DATA LINES:
--- START ---

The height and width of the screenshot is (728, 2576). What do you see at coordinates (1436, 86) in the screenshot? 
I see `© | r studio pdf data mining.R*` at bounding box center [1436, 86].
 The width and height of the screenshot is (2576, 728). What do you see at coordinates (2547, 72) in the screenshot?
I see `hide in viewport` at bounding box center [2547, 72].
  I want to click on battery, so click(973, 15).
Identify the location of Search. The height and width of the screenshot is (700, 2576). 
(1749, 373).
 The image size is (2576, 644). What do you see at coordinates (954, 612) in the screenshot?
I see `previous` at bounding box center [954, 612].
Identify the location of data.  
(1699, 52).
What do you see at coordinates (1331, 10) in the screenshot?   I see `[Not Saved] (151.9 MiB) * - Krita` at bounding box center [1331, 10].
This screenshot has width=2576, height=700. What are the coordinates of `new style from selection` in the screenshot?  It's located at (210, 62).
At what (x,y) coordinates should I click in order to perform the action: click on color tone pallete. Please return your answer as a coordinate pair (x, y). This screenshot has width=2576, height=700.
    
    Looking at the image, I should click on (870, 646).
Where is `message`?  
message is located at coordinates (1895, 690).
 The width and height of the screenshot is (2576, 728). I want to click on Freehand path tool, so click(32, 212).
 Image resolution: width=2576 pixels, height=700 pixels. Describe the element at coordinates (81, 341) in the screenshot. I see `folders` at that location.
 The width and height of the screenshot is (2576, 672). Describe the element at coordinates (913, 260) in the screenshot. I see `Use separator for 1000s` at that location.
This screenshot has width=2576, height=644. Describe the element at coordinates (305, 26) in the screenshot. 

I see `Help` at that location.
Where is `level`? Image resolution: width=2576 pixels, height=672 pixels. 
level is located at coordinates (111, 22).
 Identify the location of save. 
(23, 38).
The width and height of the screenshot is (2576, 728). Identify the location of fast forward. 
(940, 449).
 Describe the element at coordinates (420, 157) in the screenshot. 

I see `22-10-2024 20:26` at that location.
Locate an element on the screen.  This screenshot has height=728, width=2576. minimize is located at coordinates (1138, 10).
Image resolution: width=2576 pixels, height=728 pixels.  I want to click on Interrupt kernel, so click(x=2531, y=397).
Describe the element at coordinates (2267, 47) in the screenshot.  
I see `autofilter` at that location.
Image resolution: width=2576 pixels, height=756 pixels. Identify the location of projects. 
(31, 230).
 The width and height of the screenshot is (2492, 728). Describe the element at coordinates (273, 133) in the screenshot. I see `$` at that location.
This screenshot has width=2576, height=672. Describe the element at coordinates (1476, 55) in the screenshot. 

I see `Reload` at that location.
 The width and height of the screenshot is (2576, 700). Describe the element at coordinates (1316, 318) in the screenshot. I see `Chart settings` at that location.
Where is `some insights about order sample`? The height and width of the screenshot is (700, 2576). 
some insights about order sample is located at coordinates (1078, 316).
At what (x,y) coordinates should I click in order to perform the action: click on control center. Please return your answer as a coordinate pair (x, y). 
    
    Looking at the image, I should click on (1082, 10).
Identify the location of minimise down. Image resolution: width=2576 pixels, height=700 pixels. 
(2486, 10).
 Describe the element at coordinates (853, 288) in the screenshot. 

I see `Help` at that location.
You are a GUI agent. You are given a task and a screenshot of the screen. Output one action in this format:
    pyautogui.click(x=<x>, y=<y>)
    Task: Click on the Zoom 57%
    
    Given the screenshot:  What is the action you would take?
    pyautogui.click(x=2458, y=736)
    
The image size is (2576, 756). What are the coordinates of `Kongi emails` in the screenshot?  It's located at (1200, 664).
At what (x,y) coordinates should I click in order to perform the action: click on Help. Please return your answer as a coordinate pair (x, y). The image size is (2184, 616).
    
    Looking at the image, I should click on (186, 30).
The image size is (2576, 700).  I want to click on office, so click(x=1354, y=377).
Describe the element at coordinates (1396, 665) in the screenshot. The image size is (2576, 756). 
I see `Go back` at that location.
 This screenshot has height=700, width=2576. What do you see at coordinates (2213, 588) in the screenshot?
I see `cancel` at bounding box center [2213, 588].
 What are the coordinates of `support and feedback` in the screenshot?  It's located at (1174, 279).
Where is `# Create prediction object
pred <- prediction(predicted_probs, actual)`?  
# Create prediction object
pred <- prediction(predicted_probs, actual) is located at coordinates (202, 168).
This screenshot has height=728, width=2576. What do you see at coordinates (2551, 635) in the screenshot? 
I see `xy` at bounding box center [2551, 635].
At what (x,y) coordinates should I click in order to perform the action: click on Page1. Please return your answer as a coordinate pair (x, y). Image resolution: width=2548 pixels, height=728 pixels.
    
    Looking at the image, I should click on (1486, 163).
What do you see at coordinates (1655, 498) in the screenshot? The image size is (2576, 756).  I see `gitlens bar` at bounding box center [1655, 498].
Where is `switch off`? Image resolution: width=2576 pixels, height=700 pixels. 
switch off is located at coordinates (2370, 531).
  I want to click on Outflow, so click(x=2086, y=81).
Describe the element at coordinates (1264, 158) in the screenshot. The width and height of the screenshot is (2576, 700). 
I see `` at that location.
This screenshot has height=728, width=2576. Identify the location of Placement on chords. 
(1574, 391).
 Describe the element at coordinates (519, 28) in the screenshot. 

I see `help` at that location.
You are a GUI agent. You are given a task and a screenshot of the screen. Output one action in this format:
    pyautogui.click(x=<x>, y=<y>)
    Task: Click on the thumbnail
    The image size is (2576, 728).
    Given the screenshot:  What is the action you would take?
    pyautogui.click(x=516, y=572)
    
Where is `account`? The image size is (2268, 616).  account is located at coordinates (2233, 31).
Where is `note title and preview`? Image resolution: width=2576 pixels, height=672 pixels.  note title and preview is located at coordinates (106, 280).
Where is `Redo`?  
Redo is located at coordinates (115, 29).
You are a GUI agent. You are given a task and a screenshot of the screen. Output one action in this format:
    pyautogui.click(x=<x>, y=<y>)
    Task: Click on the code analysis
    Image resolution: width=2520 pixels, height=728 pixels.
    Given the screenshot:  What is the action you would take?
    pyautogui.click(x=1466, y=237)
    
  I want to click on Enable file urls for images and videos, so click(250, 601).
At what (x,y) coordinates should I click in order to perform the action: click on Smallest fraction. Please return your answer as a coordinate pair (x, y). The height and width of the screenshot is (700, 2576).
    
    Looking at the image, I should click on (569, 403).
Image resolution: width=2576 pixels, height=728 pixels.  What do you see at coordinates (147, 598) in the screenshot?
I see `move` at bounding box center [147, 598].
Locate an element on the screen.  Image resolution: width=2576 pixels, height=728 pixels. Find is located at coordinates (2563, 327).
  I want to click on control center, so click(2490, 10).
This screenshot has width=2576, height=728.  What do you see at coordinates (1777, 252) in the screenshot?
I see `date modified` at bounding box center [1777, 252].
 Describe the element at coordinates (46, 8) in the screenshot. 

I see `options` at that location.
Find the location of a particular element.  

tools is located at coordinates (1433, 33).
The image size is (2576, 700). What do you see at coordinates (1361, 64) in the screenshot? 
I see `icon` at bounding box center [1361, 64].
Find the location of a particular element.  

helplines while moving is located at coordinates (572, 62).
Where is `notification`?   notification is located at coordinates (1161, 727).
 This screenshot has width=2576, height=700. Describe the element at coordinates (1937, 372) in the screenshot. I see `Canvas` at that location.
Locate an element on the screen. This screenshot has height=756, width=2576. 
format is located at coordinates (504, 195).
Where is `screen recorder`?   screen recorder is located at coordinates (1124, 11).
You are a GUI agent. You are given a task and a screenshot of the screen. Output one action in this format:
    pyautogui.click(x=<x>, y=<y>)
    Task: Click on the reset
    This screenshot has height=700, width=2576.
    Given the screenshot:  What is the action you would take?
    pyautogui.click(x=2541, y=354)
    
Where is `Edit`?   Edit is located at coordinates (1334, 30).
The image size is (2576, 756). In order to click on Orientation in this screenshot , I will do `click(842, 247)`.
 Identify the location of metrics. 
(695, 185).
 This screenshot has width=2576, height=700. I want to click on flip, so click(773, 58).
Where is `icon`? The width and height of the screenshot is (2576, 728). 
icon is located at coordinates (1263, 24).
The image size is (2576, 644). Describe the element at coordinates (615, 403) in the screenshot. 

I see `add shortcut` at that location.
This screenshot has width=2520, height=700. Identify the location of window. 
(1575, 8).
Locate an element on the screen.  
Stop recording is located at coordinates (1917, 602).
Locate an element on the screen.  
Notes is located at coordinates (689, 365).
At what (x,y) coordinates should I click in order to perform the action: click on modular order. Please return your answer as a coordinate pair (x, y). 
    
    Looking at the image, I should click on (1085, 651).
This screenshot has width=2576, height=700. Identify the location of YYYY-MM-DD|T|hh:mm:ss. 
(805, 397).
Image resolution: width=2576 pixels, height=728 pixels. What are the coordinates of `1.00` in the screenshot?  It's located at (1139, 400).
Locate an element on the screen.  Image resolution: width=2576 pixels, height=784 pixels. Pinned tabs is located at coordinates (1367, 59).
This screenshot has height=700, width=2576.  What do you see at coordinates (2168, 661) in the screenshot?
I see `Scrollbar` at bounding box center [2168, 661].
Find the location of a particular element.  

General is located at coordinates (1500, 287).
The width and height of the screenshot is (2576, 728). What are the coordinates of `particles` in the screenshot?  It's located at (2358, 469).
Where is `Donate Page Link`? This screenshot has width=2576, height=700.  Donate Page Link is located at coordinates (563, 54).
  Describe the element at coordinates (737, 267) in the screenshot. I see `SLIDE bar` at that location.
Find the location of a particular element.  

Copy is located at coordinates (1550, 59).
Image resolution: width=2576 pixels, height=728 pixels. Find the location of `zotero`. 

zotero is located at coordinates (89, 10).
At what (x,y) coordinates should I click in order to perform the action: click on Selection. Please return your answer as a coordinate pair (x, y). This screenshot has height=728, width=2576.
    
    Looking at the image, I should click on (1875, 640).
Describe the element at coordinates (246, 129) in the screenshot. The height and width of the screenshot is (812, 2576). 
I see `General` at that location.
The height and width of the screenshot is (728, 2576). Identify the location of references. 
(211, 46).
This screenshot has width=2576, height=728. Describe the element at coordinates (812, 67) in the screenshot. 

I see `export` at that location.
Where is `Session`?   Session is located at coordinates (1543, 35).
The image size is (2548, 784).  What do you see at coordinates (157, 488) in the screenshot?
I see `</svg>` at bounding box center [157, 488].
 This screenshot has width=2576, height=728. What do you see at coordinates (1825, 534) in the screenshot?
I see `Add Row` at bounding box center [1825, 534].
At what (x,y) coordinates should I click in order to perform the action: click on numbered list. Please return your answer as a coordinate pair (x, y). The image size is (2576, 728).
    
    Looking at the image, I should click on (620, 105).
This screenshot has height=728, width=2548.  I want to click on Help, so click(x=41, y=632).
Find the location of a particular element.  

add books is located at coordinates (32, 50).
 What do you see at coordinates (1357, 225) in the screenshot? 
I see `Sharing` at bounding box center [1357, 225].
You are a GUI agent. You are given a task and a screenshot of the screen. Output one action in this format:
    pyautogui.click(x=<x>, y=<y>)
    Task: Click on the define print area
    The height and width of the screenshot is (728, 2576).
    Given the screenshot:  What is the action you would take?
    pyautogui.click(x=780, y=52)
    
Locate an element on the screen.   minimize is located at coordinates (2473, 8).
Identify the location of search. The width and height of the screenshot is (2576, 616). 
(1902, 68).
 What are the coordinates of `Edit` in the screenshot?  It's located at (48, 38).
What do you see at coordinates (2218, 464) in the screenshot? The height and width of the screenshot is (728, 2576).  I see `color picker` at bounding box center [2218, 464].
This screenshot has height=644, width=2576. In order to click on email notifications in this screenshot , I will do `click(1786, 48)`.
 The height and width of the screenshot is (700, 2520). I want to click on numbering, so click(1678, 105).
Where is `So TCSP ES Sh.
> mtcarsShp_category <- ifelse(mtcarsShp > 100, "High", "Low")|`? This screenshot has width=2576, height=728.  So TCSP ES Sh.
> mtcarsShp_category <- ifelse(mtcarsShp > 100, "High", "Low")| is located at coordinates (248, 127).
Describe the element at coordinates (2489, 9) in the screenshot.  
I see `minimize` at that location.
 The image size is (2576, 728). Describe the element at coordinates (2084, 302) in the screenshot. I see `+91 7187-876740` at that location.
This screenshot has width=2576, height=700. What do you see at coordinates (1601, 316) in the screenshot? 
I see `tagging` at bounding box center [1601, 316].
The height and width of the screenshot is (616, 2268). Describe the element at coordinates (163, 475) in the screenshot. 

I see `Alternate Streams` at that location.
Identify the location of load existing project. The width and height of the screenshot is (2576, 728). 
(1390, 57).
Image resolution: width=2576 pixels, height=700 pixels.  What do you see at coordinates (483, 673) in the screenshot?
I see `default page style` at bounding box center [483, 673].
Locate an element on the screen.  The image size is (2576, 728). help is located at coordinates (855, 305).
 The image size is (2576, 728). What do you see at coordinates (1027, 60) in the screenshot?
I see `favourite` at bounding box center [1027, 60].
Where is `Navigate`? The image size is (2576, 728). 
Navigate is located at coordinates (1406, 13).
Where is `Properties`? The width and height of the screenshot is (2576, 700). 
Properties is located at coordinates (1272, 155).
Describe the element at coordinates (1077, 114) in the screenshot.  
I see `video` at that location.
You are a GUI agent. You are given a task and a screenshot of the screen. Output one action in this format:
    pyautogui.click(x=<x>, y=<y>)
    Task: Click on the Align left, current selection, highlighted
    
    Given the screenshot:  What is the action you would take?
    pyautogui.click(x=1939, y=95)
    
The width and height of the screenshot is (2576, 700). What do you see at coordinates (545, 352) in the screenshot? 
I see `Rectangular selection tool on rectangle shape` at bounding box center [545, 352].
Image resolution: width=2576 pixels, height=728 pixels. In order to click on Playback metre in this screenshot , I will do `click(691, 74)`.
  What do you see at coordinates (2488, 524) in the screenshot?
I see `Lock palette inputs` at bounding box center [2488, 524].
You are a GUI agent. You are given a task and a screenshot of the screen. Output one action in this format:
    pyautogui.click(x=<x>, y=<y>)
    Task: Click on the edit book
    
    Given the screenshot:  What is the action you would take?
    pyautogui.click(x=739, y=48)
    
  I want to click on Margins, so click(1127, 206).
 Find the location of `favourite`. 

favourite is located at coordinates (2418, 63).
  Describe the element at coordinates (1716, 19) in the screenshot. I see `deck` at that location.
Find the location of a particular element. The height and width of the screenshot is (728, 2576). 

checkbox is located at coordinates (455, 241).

--- END ---

EXERCISE TASK:
Which lines above contain the word "insights"? Collect every one of them and copy each in full.

EXPECTED ANSWER:
Where is `some insights about order sample`? The height and width of the screenshot is (700, 2576). 
some insights about order sample is located at coordinates (1078, 316).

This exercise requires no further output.